Capture of St. Lucia
The Capture of St Lucia or the Battle of Morne de la Vierge was a battle fought on the island of St. Lucia in the West Indies during the American War of Independence between 18 and 28 December 1778, between British and French forces. The British landed on St. Lucia and defeated a French landing force that had come to reinforce the garrison. The island then capitulated.
On 7 September 1778, the French governor of Martinique, the Marquis de Bouille, surprised and captured the British island of Dominica. On 4 November, French Admiral Jean Baptiste Charles Henri Hector Comte d'Estaing sailed for the West Indies from the port of Boston. On that same day, Commodore William Hotham was dispatched from Sandy Hook, New York, to reinforce the British fleet in the West Indies.

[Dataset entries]
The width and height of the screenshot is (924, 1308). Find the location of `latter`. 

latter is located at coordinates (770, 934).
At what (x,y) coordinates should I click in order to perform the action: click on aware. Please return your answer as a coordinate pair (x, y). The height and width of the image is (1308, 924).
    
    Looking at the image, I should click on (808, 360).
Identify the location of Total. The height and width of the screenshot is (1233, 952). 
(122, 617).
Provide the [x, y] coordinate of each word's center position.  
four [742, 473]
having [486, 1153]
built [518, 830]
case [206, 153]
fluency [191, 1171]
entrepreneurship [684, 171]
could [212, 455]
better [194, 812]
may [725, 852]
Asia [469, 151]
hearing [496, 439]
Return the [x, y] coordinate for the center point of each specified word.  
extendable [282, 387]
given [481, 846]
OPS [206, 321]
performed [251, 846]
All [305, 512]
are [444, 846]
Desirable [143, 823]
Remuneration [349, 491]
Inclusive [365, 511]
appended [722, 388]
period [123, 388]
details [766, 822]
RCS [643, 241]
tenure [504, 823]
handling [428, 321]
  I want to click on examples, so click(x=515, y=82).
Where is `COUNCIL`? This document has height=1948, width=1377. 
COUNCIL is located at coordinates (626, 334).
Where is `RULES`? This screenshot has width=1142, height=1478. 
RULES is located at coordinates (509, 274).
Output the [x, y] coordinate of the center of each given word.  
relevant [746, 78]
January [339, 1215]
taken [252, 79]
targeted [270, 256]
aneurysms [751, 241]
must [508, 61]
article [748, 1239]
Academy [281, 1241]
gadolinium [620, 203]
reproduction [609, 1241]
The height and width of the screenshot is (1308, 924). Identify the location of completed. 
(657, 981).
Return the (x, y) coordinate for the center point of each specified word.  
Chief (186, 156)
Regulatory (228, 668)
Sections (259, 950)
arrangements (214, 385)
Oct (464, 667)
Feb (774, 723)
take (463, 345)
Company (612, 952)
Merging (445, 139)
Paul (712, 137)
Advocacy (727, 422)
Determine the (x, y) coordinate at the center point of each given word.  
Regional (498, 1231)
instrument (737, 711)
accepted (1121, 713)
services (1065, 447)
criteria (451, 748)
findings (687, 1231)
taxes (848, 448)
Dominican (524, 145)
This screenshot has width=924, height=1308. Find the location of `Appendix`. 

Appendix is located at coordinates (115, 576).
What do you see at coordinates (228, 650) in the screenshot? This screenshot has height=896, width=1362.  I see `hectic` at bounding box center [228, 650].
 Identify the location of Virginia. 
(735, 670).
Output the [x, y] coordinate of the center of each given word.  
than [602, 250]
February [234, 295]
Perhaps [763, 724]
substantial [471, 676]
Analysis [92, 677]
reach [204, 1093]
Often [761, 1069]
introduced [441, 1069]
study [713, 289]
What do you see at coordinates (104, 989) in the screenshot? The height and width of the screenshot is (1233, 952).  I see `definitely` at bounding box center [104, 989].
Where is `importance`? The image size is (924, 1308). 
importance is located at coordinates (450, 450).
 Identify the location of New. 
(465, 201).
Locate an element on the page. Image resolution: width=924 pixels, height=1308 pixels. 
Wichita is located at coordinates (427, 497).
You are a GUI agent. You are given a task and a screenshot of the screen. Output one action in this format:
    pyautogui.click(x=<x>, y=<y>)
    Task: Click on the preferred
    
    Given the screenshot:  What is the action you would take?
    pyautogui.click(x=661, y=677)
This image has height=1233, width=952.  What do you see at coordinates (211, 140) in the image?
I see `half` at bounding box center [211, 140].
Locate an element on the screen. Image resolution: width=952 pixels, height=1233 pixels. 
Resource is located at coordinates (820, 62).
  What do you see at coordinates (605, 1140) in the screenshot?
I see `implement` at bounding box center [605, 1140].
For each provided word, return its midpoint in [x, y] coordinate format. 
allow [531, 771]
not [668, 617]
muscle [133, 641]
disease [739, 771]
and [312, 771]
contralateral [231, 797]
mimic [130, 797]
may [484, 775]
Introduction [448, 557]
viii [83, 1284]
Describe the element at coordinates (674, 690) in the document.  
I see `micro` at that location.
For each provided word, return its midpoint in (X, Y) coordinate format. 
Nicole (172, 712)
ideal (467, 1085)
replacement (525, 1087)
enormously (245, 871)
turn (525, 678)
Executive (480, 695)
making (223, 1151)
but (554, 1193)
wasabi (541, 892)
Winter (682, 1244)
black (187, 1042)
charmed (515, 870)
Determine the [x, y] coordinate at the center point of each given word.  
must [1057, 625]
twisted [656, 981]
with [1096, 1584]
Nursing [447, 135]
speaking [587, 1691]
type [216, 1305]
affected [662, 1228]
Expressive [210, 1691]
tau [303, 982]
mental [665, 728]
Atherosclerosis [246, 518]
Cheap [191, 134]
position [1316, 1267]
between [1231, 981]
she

- **STATED EXERCISE 1**:
Can you copy out the part of the St. Lucia battle text that opens with "Capture of St." and closes with "island then capitulated.", putting "surrendered" in place of "capitulated"?
- **STATED EXERCISE 2**:
Answer these questions about the St. Lucia battle text:
(a) Between which dates was the battle fought?
(b) Who captured the British island of Dominica?
(c) From which port did d'Estaing sail for the West Indies?
- **STATED EXERCISE 3**:
Could you continue the St. Lucia battle text from where it stops?

- **RIGHT ANSWER 1**:
Capture of St. Lucia
The Capture of St Lucia or the Battle of Morne de la Vierge was a battle fought on the island of St. Lucia in the West Indies during the American War of Independence between 18 and 28 December 1778, between British and French forces. The British landed on St. Lucia and defeated a French landing force that had come to reinforce the garrison. The island then surrendered.

- **RIGHT ANSWER 2**:
(a) Between 18 and 28 December 1778.
(b) The Marquis de Bouille, the French governor of Martinique.
(c) Boston.

- **RIGHT ANSWER 3**:
Hotham sailed with "five men of war, a bomb vessel, some frigates, and a large convoy." The convoy Hotham was escorting consisted of 59 transports carrying 5,000 British soldiers under Major General Grant. The French fleet was blown off course by a violent storm, preventing it from arriving in the Caribbean ahead of the British. Admiral Samuel Barrington, the British naval commander stationed on the Leeward Islands, joined the newly arrived Commodore Hotham on 10 December at the island of Barbados. Grant's men were not permitted to disembark and spent the next several days aboard their transports. Barrington and Hotham sailed for the island of St. Lucia on the morning of 12 December.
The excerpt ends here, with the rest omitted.